The epidermal growth factor receptor (EGFR) is altered in 50% of glioblastomas (GBMs), but EGFR inhibitors have yielded disappointing results in clinical assays. A new study may allow improved targeting of EGFR-dependent GBMs by identifying a key regulator of EGFR in GBMs (J. Clin. Invest. http://dx.doi.org/10.1172/JCI63623).

Natividad Pozo et al. examined the effect of DYRK1A, a kinase important in central nervous system development, on EGFR in established GBM cell lines. They found that silencing of DYRK1A led to a reduction in the amounts of EGFR and inhibited self-renewal of the cells. Downregulation of DYRK1A also decreased tumor growth in nude mice after injection of GBM cells.
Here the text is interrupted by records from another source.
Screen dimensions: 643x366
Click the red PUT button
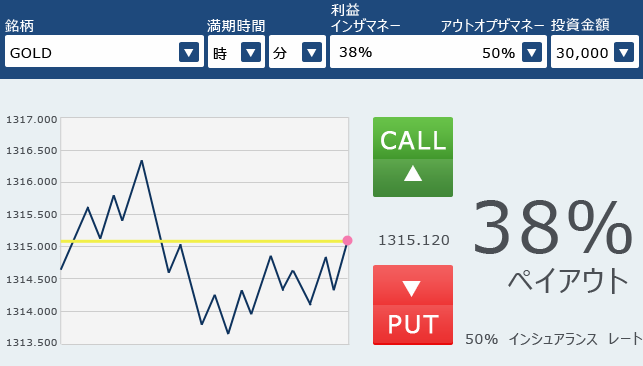413,305
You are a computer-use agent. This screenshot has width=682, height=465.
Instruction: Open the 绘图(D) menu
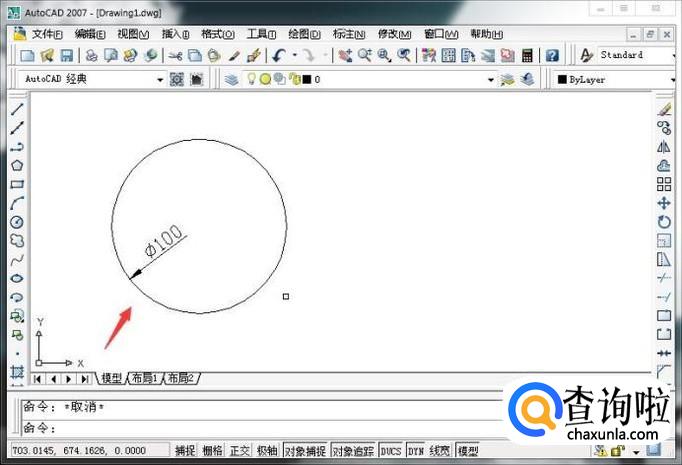coord(302,34)
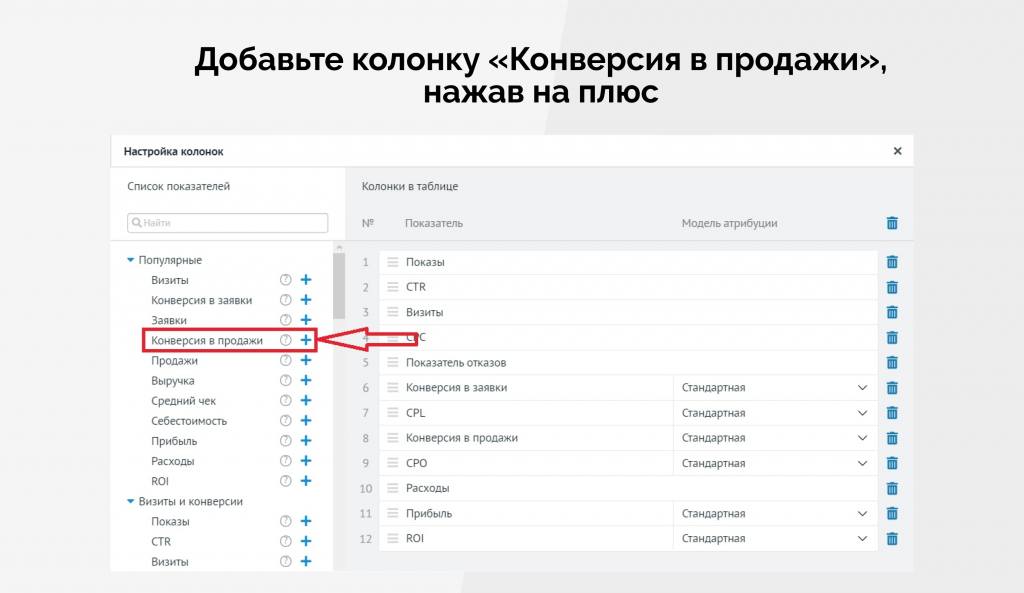
Task: Click plus icon next to Выручка
Action: click(x=306, y=381)
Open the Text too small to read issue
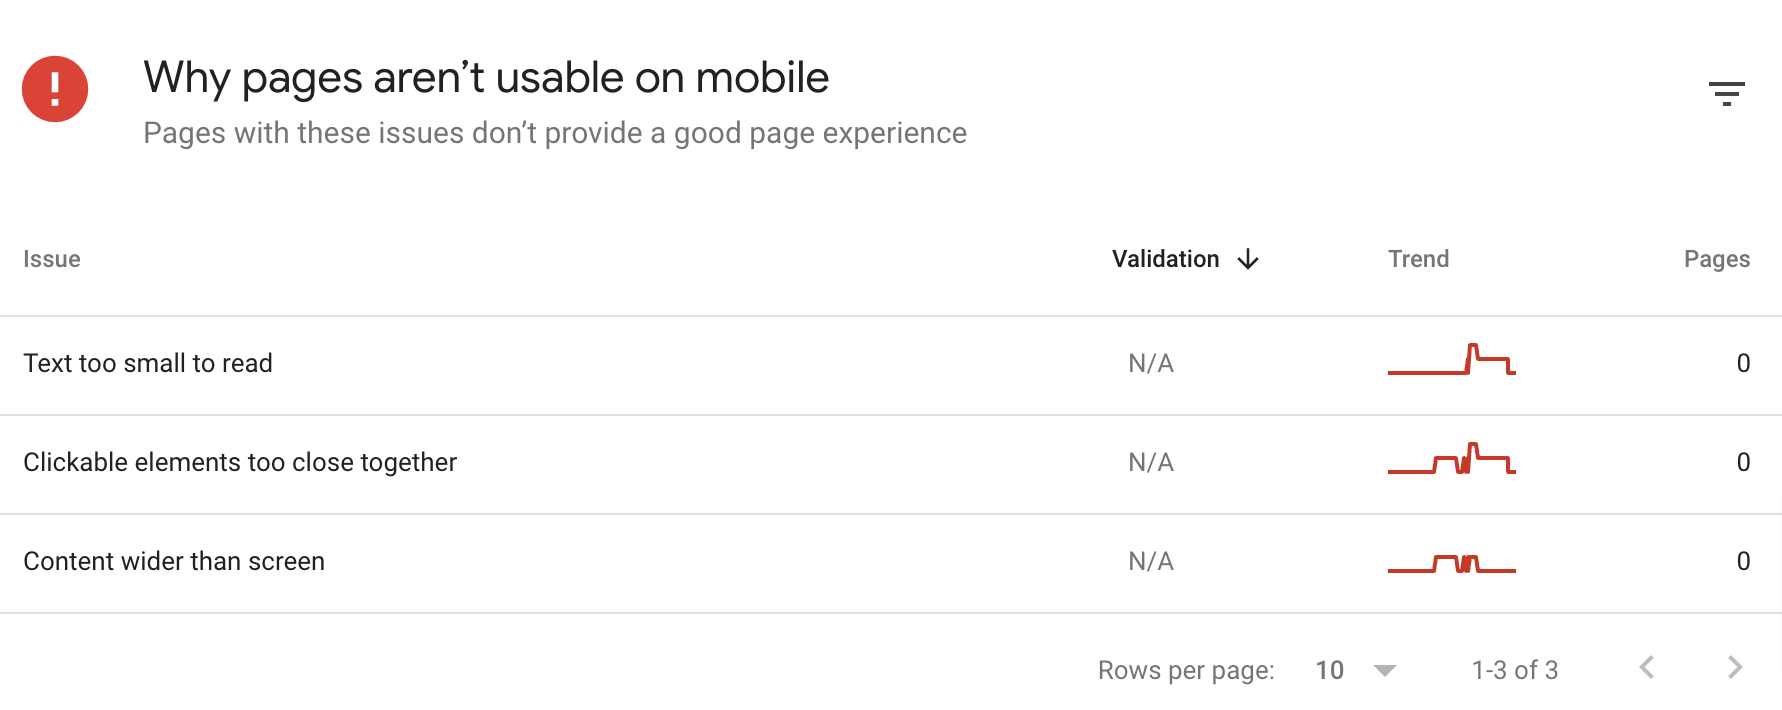 pyautogui.click(x=148, y=363)
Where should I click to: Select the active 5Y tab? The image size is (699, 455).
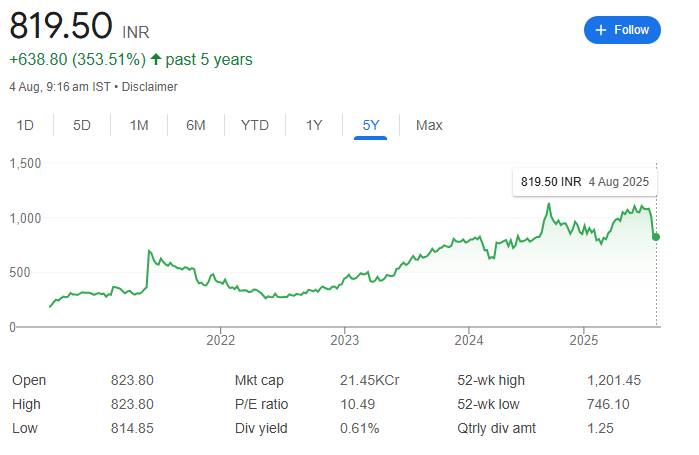point(370,125)
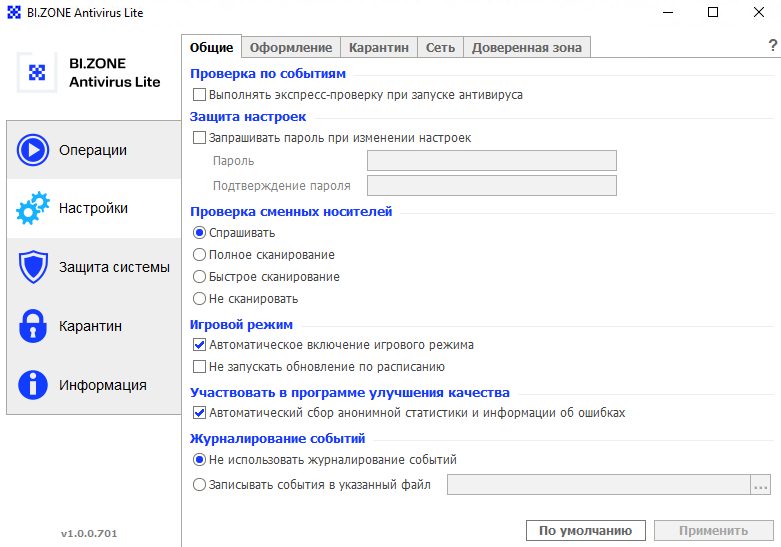This screenshot has width=781, height=547.
Task: Disable anonymous statistics collection checkbox
Action: [x=199, y=412]
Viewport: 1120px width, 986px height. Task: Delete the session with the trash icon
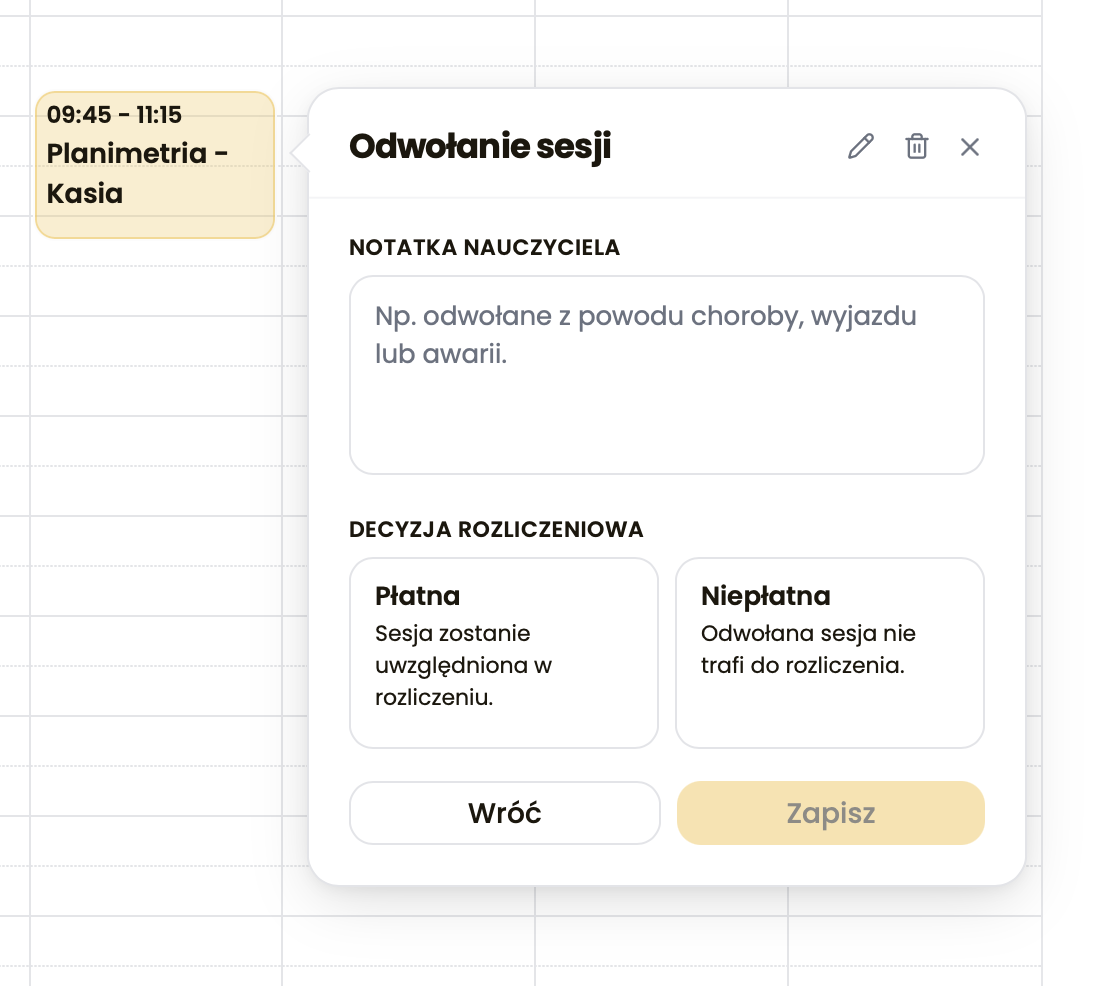click(x=916, y=147)

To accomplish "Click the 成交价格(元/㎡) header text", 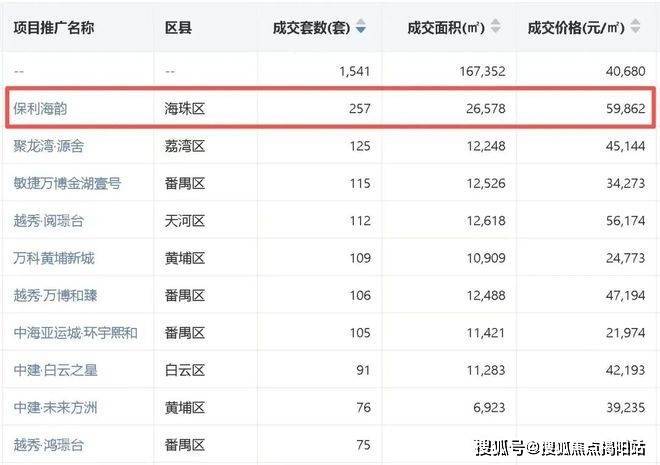I will point(576,28).
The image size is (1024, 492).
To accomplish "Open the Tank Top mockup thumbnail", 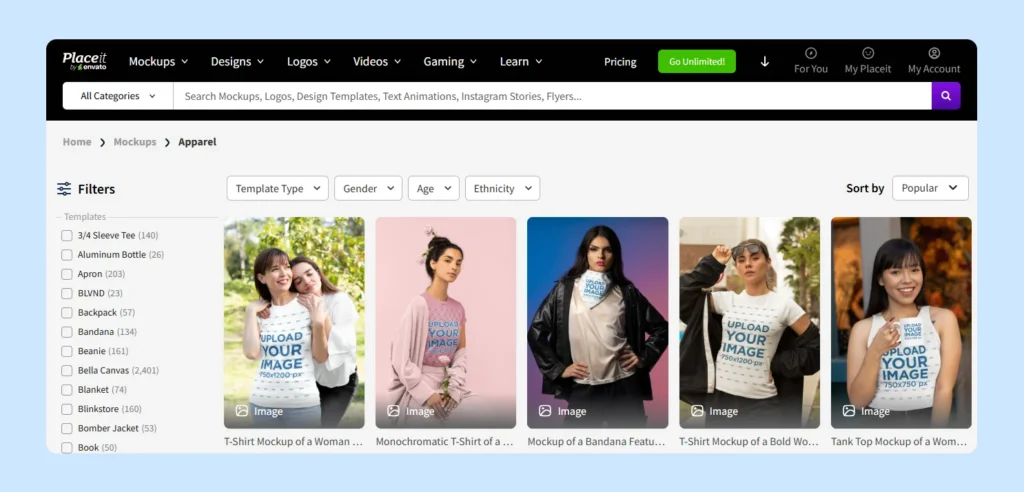I will tap(900, 322).
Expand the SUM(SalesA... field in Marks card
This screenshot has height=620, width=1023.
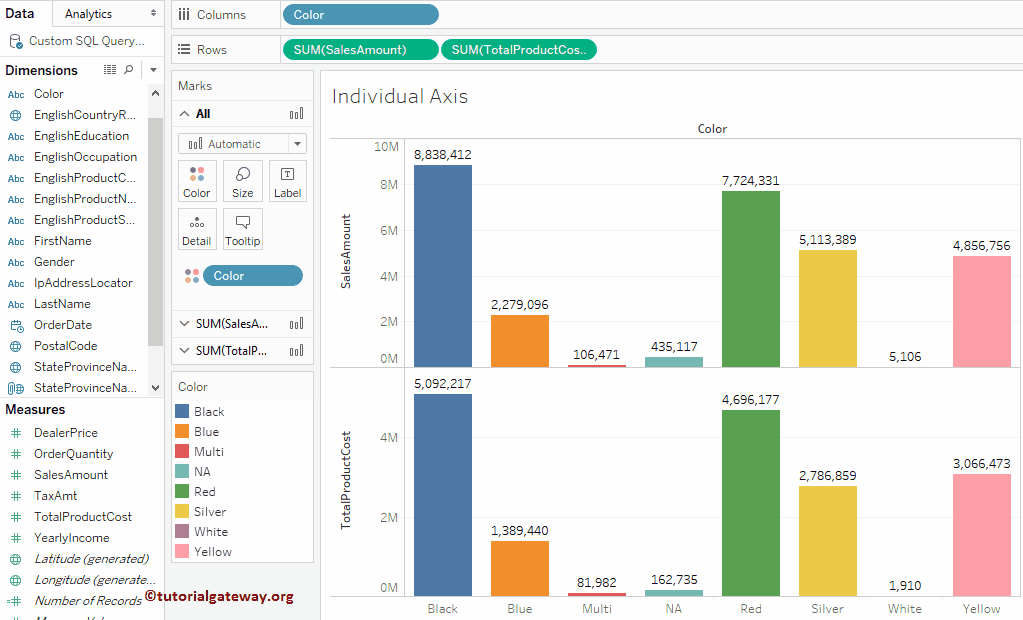pyautogui.click(x=185, y=323)
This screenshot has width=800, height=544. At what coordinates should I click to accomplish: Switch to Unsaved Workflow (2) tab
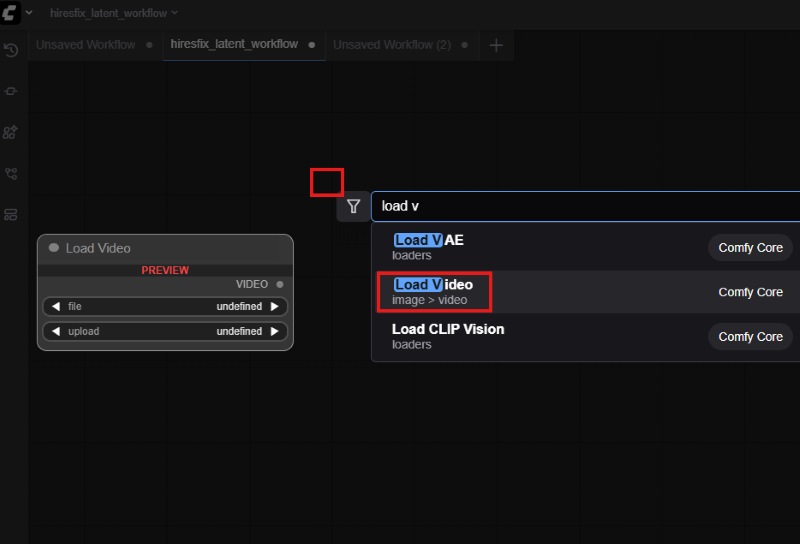pyautogui.click(x=391, y=45)
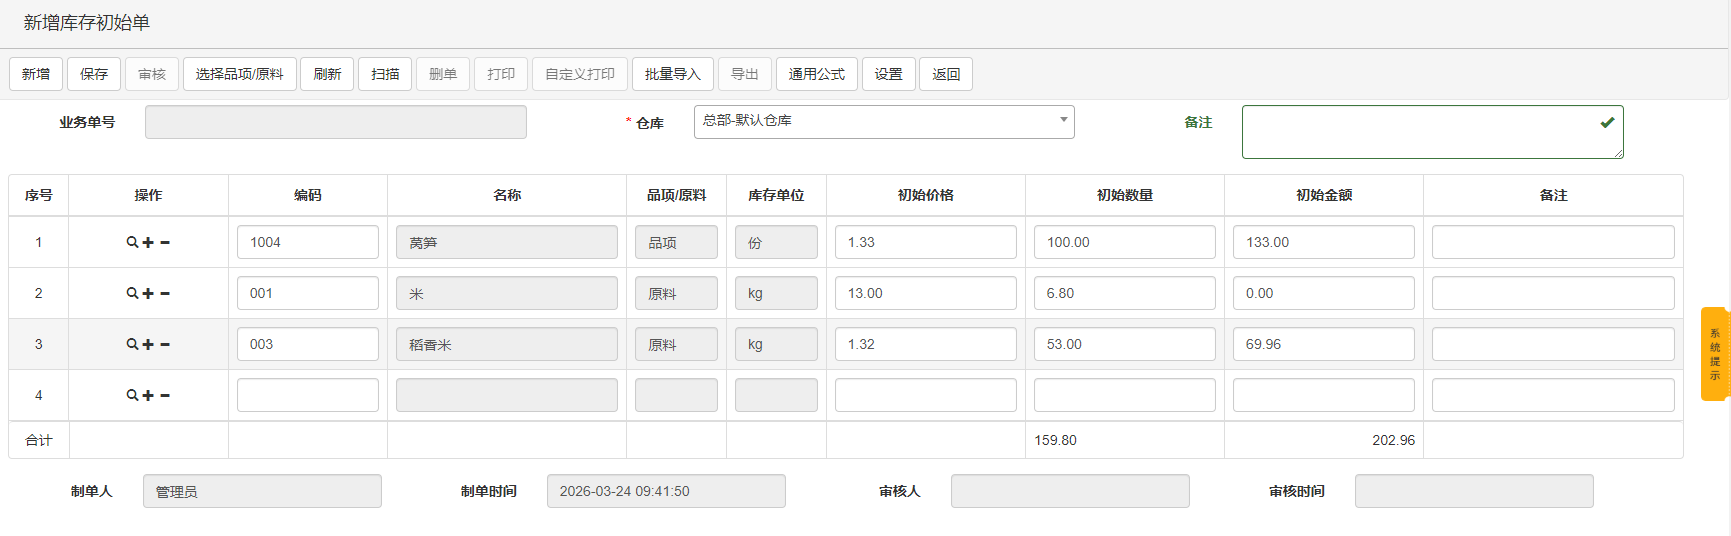Open the 仓库 warehouse dropdown
The width and height of the screenshot is (1731, 536).
click(x=883, y=121)
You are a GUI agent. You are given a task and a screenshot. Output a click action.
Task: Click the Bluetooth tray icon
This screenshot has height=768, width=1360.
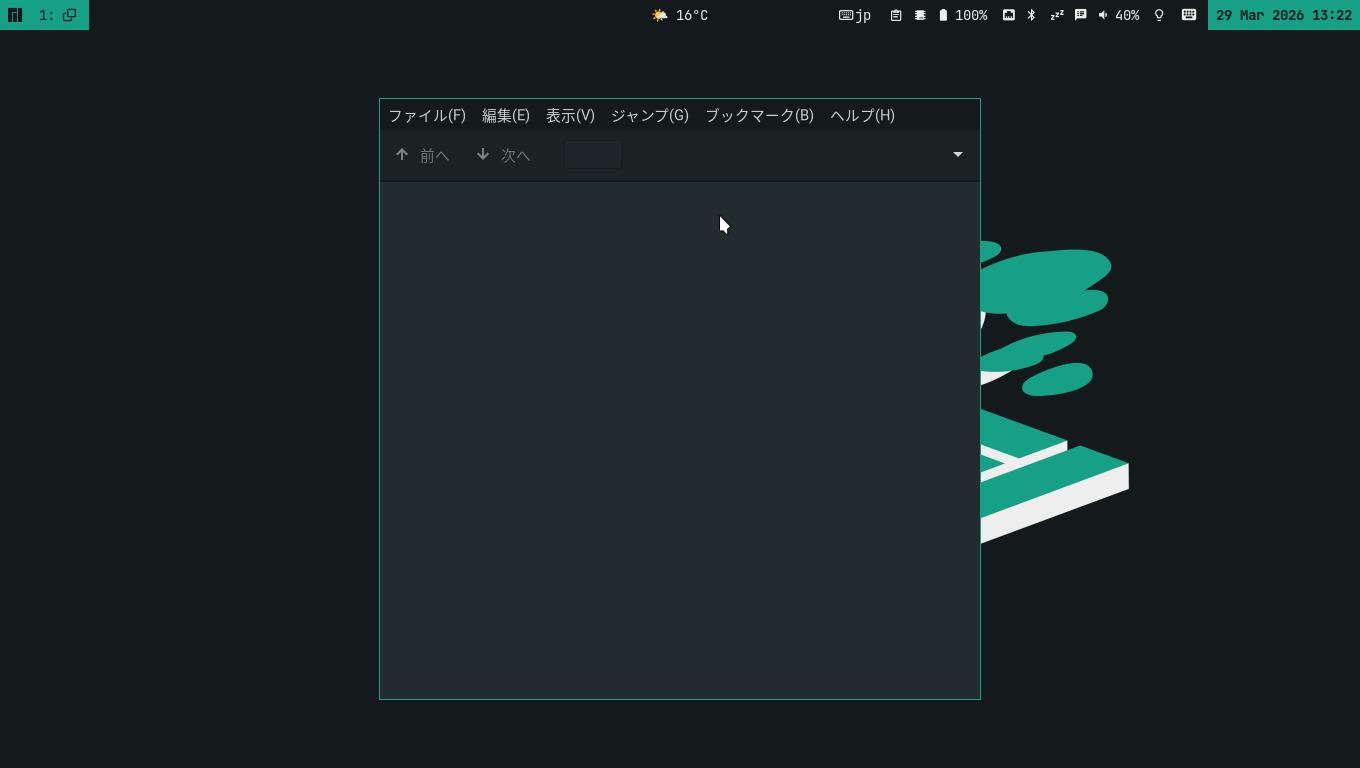tap(1031, 15)
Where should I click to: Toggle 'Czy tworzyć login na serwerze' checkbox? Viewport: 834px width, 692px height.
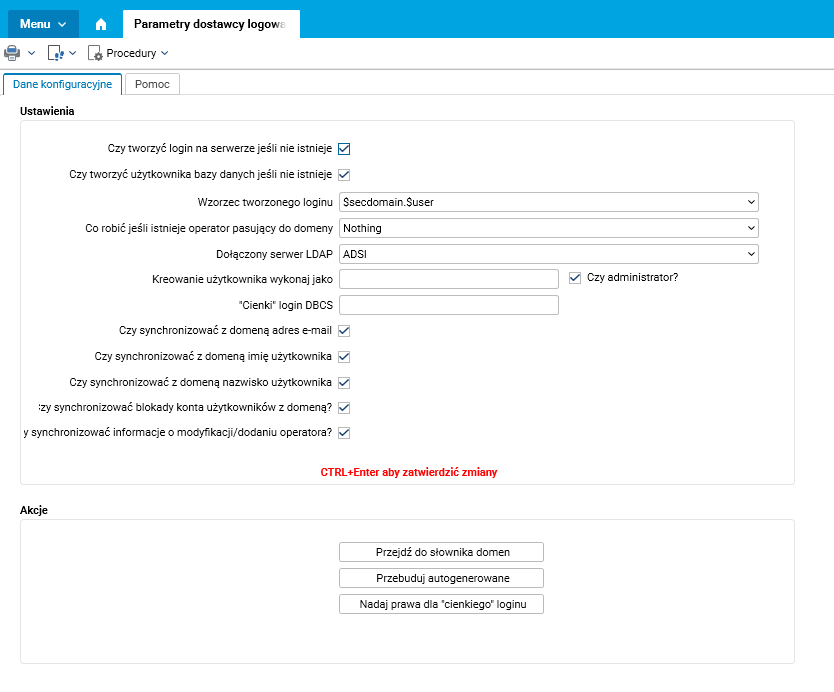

Similarly, the authors found that pharmacological inhibition of DYRK1A reduced self-renewal of GBM cells and decreased tumor growth in nude mice injected with GBM cells.

The researchers then turned their attention to human glioma samples, finding that DYRK1A was more highly expressed in gliomas compared with normal brain tissue. They also identified a positive correlation between EGFR and DYRK1A expression in GBM samples.

Notably, the authors' data indicate that DYRK1A acts at the level of regulating EGFR stability rather than its kinase activity. They suggest that targeting DYRK1A, either alone or in combination with EGFR inhibitors, could have therapeutic benefit in EGFR-dependent GBMs.